PROBLEM TO SOLVE: The answer is a stretch of the material below, returned exactly: the line containing "640x512 pixels.", the line containing "Given: Click inside", and all lines between.
-- Opening Marker --
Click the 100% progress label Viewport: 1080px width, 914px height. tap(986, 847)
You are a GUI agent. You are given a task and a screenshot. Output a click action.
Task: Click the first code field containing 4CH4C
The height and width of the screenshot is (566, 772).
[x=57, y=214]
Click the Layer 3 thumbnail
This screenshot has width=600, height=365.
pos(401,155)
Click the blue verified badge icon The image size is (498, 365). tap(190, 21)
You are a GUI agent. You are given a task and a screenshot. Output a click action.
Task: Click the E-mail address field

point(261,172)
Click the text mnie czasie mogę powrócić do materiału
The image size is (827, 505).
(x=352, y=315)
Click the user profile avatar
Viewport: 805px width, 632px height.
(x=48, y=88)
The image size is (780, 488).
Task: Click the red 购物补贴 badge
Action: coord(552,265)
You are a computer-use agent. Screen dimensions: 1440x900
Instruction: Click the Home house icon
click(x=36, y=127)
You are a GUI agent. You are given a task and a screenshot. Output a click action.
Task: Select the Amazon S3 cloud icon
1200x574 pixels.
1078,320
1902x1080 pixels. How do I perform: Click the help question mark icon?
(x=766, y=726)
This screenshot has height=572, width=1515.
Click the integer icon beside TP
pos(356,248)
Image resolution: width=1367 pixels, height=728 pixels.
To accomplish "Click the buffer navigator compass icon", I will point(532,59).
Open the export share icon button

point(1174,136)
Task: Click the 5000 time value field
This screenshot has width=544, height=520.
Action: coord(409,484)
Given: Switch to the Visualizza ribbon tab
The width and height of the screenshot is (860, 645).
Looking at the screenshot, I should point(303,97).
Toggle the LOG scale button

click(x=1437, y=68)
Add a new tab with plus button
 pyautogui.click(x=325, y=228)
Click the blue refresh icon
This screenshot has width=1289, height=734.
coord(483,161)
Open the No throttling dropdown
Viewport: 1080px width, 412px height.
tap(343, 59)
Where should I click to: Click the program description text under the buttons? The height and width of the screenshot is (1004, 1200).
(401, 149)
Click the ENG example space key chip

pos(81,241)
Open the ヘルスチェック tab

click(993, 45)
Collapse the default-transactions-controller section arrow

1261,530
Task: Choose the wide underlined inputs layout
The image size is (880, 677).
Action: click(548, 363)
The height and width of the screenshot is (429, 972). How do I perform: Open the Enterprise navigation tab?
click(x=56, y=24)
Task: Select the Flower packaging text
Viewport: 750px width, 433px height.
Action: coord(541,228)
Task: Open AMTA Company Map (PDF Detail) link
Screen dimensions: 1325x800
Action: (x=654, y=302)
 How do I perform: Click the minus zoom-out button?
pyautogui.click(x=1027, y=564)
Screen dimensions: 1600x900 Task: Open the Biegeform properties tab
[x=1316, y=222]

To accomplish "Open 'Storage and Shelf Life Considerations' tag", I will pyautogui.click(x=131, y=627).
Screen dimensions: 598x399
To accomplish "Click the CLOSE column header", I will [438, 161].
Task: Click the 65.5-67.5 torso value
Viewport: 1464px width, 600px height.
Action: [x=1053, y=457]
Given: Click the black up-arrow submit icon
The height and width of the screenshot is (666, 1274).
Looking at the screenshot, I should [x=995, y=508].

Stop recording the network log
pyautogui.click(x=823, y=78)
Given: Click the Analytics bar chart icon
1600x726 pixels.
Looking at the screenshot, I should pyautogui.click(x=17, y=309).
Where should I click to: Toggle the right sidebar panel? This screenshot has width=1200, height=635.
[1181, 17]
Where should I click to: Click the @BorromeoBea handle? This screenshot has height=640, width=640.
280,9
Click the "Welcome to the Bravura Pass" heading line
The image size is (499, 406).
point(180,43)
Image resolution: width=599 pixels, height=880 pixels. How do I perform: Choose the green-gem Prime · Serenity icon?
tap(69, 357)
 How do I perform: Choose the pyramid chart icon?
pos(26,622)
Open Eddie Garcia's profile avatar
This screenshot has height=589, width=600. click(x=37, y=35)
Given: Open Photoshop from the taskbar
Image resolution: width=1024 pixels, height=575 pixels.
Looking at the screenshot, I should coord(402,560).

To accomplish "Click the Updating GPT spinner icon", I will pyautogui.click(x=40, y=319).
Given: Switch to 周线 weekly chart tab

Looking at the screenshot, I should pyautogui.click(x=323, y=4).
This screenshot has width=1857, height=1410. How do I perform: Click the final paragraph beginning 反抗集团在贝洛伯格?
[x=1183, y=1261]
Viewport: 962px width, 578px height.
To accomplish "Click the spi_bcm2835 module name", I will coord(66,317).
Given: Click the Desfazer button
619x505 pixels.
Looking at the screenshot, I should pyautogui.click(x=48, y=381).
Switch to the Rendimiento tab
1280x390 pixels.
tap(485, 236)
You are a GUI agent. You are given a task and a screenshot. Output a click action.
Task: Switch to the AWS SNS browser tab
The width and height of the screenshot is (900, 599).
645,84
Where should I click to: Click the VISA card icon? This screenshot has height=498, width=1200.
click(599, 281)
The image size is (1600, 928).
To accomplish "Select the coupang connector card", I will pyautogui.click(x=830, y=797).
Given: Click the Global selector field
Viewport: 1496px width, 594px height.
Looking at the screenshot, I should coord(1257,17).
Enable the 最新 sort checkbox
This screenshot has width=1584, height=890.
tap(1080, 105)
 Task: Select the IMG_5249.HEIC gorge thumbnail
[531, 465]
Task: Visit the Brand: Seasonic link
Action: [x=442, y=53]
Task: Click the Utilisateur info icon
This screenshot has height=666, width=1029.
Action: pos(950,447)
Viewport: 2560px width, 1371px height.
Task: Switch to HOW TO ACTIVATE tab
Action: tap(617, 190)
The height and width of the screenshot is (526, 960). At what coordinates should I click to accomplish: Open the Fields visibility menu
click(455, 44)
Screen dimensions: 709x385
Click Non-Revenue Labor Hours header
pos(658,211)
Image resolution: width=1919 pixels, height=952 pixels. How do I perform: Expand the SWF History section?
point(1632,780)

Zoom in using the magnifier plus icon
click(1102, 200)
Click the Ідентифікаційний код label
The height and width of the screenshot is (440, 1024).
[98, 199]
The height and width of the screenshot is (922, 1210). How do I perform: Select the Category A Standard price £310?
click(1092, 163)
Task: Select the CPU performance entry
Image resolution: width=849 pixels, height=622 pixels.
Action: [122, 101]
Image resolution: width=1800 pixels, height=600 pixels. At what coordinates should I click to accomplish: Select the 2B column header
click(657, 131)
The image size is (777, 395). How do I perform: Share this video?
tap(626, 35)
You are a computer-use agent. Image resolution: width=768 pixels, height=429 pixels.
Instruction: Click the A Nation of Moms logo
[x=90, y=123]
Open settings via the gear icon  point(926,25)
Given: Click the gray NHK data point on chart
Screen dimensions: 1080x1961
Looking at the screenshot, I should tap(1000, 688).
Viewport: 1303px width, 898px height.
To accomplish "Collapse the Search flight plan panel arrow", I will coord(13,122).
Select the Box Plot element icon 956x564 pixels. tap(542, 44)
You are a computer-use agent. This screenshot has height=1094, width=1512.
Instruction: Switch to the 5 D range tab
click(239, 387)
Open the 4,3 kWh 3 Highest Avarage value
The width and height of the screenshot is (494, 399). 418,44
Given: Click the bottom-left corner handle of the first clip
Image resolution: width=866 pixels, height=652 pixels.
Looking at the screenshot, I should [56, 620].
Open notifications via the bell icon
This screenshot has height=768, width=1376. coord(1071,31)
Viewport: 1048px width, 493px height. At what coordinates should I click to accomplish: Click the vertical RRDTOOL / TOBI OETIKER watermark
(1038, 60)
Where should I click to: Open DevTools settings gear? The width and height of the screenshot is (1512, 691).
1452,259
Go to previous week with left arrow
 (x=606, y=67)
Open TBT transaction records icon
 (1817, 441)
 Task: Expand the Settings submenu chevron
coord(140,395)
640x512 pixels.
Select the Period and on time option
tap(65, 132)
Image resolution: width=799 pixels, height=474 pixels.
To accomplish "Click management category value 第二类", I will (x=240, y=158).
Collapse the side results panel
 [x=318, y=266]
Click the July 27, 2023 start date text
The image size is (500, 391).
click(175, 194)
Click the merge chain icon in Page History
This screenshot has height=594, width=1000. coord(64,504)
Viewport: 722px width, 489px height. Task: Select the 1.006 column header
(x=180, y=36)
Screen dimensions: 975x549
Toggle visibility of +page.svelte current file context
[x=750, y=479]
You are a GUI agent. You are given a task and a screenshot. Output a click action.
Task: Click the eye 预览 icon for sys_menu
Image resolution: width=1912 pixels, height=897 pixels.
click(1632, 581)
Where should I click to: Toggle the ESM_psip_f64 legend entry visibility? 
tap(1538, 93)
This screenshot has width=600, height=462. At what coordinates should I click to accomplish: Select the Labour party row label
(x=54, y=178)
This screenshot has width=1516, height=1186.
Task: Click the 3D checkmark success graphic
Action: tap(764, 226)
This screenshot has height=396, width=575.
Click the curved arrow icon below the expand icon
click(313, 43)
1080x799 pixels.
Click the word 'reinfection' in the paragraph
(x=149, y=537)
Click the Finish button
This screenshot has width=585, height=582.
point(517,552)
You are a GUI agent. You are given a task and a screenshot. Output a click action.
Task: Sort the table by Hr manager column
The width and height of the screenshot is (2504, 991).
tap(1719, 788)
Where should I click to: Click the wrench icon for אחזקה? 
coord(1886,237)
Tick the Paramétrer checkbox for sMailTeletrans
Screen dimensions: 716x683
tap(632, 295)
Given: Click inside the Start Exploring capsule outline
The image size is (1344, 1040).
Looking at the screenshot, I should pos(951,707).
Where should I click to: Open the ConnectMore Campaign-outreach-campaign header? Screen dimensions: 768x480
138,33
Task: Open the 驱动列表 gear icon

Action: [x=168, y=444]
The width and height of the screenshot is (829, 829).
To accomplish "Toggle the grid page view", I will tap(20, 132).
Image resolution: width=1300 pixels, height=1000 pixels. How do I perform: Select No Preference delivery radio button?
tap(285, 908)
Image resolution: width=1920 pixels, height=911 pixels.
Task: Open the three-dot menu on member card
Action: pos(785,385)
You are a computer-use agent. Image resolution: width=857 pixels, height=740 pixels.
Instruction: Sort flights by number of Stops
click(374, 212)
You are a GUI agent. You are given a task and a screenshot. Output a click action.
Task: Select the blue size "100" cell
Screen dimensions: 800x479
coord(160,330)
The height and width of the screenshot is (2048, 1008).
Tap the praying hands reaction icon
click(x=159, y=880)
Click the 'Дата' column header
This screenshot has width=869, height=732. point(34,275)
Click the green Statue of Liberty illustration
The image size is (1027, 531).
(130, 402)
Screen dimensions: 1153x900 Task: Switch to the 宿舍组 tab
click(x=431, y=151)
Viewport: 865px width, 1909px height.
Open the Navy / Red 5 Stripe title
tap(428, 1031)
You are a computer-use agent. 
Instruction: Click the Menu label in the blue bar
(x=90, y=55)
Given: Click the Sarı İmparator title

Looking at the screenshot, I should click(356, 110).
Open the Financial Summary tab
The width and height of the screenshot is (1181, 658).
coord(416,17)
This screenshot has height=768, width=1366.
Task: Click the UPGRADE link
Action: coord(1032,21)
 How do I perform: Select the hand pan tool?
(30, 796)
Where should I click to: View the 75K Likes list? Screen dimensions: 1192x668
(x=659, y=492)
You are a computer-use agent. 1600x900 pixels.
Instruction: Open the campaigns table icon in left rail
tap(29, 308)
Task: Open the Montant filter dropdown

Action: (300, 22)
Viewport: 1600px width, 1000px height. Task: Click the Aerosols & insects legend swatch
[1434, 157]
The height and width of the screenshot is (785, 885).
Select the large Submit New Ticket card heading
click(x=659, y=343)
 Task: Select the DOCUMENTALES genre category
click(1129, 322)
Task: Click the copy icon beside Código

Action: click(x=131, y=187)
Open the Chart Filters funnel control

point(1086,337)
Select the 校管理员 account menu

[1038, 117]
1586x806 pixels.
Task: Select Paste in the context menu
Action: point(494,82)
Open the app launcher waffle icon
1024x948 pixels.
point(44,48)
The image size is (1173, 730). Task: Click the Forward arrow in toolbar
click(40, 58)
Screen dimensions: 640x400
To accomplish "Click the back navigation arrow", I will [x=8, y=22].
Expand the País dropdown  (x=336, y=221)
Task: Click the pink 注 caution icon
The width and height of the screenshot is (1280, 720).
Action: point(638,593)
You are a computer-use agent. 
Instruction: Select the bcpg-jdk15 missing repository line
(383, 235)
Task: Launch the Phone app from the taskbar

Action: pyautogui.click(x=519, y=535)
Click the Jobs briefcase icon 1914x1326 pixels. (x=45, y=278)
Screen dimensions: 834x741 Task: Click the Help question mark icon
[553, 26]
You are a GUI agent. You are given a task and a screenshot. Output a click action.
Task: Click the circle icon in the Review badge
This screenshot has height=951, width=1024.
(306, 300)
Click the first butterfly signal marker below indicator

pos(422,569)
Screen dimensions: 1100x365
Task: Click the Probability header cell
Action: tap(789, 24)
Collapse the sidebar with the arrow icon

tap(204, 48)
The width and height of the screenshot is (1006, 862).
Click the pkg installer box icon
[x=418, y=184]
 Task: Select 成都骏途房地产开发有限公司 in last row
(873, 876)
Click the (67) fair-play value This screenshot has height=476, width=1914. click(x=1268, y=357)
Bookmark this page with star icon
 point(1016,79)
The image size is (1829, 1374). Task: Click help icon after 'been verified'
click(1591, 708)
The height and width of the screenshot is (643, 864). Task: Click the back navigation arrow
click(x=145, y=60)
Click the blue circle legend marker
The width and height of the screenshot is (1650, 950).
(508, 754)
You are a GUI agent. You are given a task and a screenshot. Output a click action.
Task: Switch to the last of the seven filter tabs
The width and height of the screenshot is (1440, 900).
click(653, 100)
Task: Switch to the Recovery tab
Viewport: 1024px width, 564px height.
-- Closing Marker --
EXERCISE ANSWER:
640x512 pixels.
Select the Period and on time option
tap(65, 132)
Image resolution: width=799 pixels, height=474 pixels.
To accomplish "Click management category value 第二类", I will (x=240, y=158).
Collapse the side results panel
 [x=318, y=266]
Click the July 27, 2023 start date text
The image size is (500, 391).
click(175, 194)
Click the merge chain icon in Page History
This screenshot has height=594, width=1000. coord(64,504)
Viewport: 722px width, 489px height. Task: Select the 1.006 column header
(x=180, y=36)
Screen dimensions: 975x549
Toggle visibility of +page.svelte current file context
[x=750, y=479]
You are a GUI agent. You are given a task and a screenshot. Output a click action.
Task: Click the eye 预览 icon for sys_menu
Image resolution: width=1912 pixels, height=897 pixels.
click(1632, 581)
Where should I click to: Toggle the ESM_psip_f64 legend entry visibility? 
tap(1538, 93)
This screenshot has width=600, height=462. At what coordinates should I click to accomplish: Select the Labour party row label
(x=54, y=178)
This screenshot has width=1516, height=1186.
Task: Click the 3D checkmark success graphic
Action: tap(764, 226)
This screenshot has height=396, width=575.
Click the curved arrow icon below the expand icon
click(313, 43)
1080x799 pixels.
Click the word 'reinfection' in the paragraph
(x=149, y=537)
Click the Finish button
This screenshot has width=585, height=582.
point(517,552)
You are a GUI agent. You are given a task and a screenshot. Output a click action.
Task: Sort the table by Hr manager column
The width and height of the screenshot is (2504, 991).
tap(1719, 788)
Where should I click to: Click the wrench icon for אחזקה? 
coord(1886,237)
Tick the Paramétrer checkbox for sMailTeletrans
Screen dimensions: 716x683
tap(632, 295)
Given: Click inside the Start Exploring capsule outline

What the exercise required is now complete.